Ce que l'on voit, c'est le système économique à l'oeuvre. Si la marge est très faible, pour survivre, il faut avoir beaucoup d'acres pour gagner les 30 000 à 40 000 $ dont on a besoin pour joindre les deux bouts. Il faut des fermes immenses pour se permettre d'acheter l'équipement moderne. Pour utiliser les nouveaux semoirs pneumatiques, il faut un tracteur à quatre roues motrices. Tout cela coûte cher. Je ne sais pas trop quelle est la solution. On entend toutefois des agriculteurs dire: je ne peux pas survivre avec une entreprise de cette taille. J'envoie ma femme travailler à l'extérieur. Que devrais-je faire? Devrais-je me trouver un emploi? Si je le fais, alors je devrai me débarrasser d'une partie de ma terre et me contenter d'une toute petite entreprise agricole. Ou bien devrais-je aller voir mon banquier pour essayer de le convaincre de me permettre de voir encore plus grand? Dans ce cas, il me faudrait m'emparer de la terre de quelqu'un d'autre. Le remembrement est accéléré.
Le président: Cette tendance s'accélère à un tel point que, j'en suis convaincu, la situation dans les Prairies en sera changée pour toujours.
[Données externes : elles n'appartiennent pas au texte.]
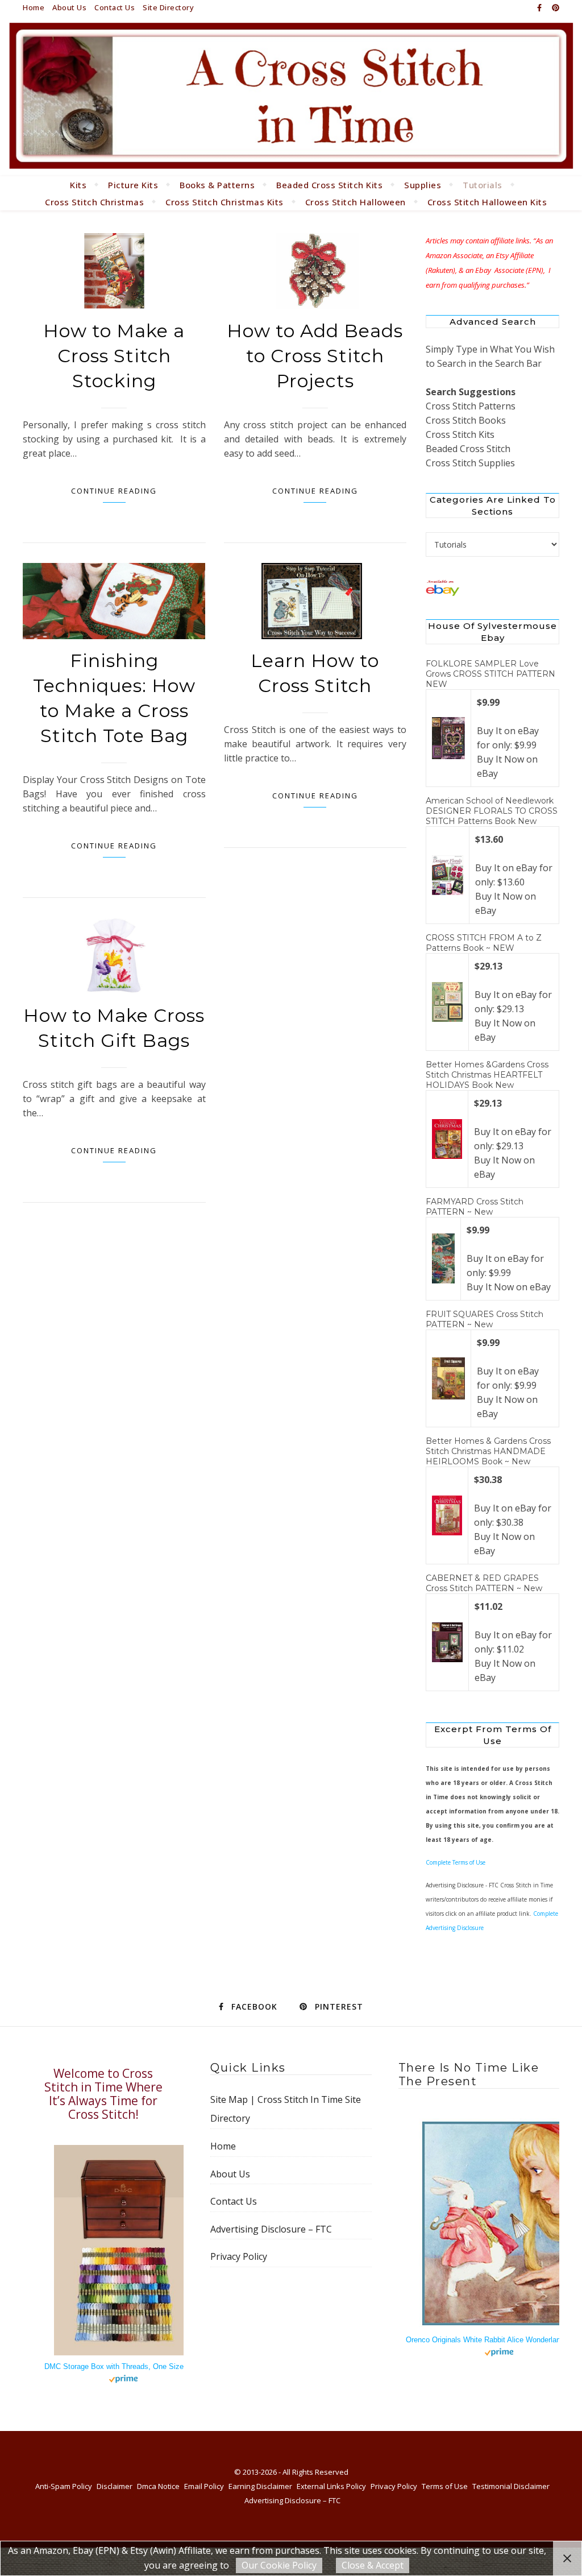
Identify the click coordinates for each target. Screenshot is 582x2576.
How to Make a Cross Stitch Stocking (114, 356)
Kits (78, 184)
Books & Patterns (217, 184)
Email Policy (204, 2486)
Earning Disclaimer (260, 2486)
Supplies (422, 184)
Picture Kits (133, 184)
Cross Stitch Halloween (355, 202)
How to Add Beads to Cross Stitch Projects (315, 356)
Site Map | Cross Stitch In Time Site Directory (285, 2109)
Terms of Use (445, 2486)
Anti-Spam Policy (63, 2486)
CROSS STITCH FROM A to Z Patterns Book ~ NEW (484, 943)
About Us (69, 7)
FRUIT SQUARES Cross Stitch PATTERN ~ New (484, 1319)
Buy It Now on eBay (509, 1287)
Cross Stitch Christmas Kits (224, 202)
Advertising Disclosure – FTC (271, 2229)
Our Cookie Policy (279, 2565)
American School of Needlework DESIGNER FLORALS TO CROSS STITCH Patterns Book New (492, 811)
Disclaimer (114, 2486)
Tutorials (482, 184)
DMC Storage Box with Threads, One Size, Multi (124, 2366)
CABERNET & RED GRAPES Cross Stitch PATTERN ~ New (484, 1583)
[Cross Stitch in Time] (291, 95)
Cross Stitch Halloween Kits (487, 202)
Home (33, 7)
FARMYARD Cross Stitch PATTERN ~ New (474, 1206)
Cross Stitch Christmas (94, 202)
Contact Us (114, 7)
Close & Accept (373, 2565)
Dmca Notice (158, 2486)
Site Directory (168, 7)
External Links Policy (331, 2486)
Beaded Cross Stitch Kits (329, 184)
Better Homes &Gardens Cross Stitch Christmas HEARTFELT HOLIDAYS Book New (487, 1074)
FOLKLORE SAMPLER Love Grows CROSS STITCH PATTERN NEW (490, 674)
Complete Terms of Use (455, 1862)
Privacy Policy (238, 2256)
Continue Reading (114, 491)
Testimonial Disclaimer (511, 2486)
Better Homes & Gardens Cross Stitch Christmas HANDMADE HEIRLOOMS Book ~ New (488, 1451)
Beaucoup d'agriculteurs qui louent leur terre sont âgés et veulent prendre leur retraite. C'est leur façon de le faire. Cependant, à cause de la sécheresse et des prix, ils ne peuvent pas vendre leur terre à un prix raisonnable et ils se contentent donc de la louer. Certains l'ont louée dans notre région pour le montant des impôts. D'autres exigent 10 p. 100 du rendement. C'est bien fini l'époque où l'on obtenait 4 000 $ par quart, du moins dans notre région.
Il y a encore des secteurs où ce n'est pas le cas. Le sénateur Wiebe vient d'une région où les récoltes ont été excellentes ces trois ou quatre dernières années, de sorte qu'une seule année de sécheresse ne les perturbe pas vraiment. Ailleurs, le problème est très très grave. Les banques ont cessé de financer les agriculteurs. Ce sont maintenant les compagnies de machines agricoles qui le font. Elles disent aux grands agriculteurs: prenez deux moissonneuses-batteuses à 600 000 $ chacune, mais amortissez-les en cultivant 150 quarts de section.
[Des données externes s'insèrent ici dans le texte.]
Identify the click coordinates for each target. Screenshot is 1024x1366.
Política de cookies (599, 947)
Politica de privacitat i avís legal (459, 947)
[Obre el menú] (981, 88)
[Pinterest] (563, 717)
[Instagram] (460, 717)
Les compagnies de machinerie parviennent ainsi à résister, parce que les banques n'offrent plus de prêts. Les compagnies de machinerie se financent maintenant à l'interne. Cette tendance s'accélère tellement que je me demande si tout cela n'échappe pas à notre contrôle. Je pense que nous ne pouvons même pas imaginer comment cette situation se répercutera sur notre vie rurale.
M. Luciuk: Cette tendance a été constante dans l'agriculture. Nous n'en comprenons peut-être pas la vitesse et la gravité, mais nous pouvons mettre le doigt sur deux problèmes précis. Ce remembrement a-t-il des répercussions environnementales? Dans l'affirmative, alors nous espérons que nos activités vont aider à résoudre ce problème, compte tenu des nouvelles formes d'entreprises et de gestion.
L'autre aspect est la dimension économique. L'extensification, ou la culture de terres de plus en plus grandes, débouche sur des situations où des terres cultivées sont dotées d'un couvert végétal permanent. Un deuxième problème est que la terre peut être utilisée pour l'élevage du bétail et gérée en fonction d'un profil économique quelque peu différent. Cela infléchit également dans cette direction les tendances dans l'utilisation des terres. Je ne suis pas sûr que nous comprenions parfaitement la situation. Nous savons que les gens transforment l'utilisation de leurs terres. Ils ensemencent des terres en fourrage et se lancent dans l'élevage du bétail. Il y a là un problème de gestion des terres qui soulève la question de savoir dans quelle mesure on peut laisser libre cours à tout cela, et à quel prix pour la collectivité.
Le président: Le comité est allé aux États-Unis en juillet. Il semble que le mouvement vers des exploitations agricoles de plus en plus grandes s'y soit inversé. Les agriculteurs ne vendent plus leurs terres. L'offre que leur fait leur gouvernement pour les conserver est si généreuse qu'ils refusent maintenant de vendre leurs petites entreprises agricoles.
En outre, il y a des programmes de préservation des terres agricoles aux États-Unis. Nos voisins, tout juste de l'autre côté de la frontière, nous disent que leur terre vaut 100 000 $US le quart de section et que les exploitants refusent de les vendre. Du côté canadien, la terre se vend à environ 50 000 $CAN, soit 30 000 $US. Je suis persuadé que cet écart va poser un important problème pour toute l'économie canadienne. Avec la faiblesse du dollar, nous sommes maintenant plongés dans une situation dont il nous faudra du temps pour sortir. Je crois que nous devons nous pencher sur ce problème si nous voulons survivre en tant que communauté rurale.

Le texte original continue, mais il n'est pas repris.